DOCUMENT EXCERPT:
★ ★ ★
Arden and Meg are returning to the Cape after the summer they refer to as The Exile, during which they were banished from the summer home thanks to a transgression Arden is accused of committing. Both women harbor some resentment, against Jenny and each other. The three sisters require considerable healing in order to broach a rapprochement.
The premise here is very solid. Three women, three different mothers - all of whom are very much alive - coming to terms with a father two of them did not know all that well and who had no role in the life of the third until she was nearly ten. There is quite a bit of accumulated animosity between the three, and each has a lot of work to do on herself.
At various times, none of them are all that fabulous. Arden is bitchy, Meg judgmental, and Jenny defensive. And then sometimes they switch, with Meg defensive, Arden judgmental, and Jenny bitchy. Like I said - there is a lot of work to be done.
★ ★ ★
INFORMATION SUPPLIED:
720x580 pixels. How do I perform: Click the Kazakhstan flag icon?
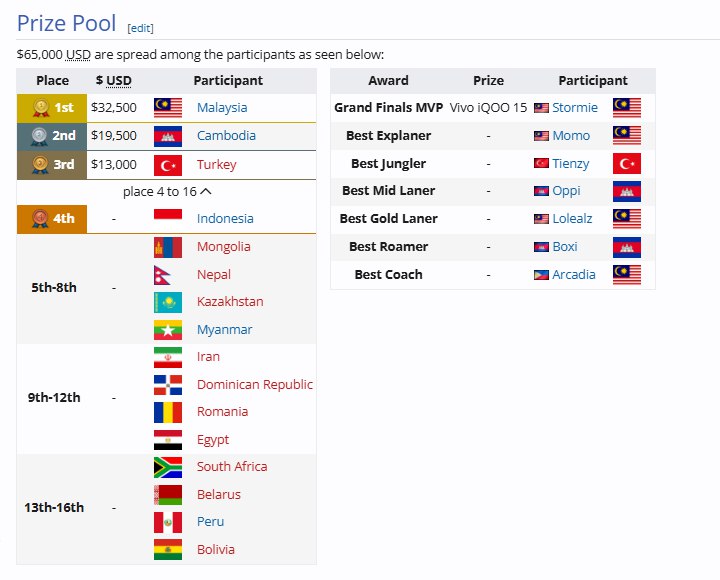(x=167, y=301)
★ ★ ★
EXERCISE: Reproduce the part of the review that opens with "The premise here" and closes with "do on herself.", swapping "accumulated animosity" for "lingering resentment".

WRITTEN ANSWER:
The premise here is very solid. Three women, three different mothers - all of whom are very much alive - coming to terms with a father two of them did not know all that well and who had no role in the life of the third until she was nearly ten. There is quite a bit of lingering resentment between the three, and each has a lot of work to do on herself.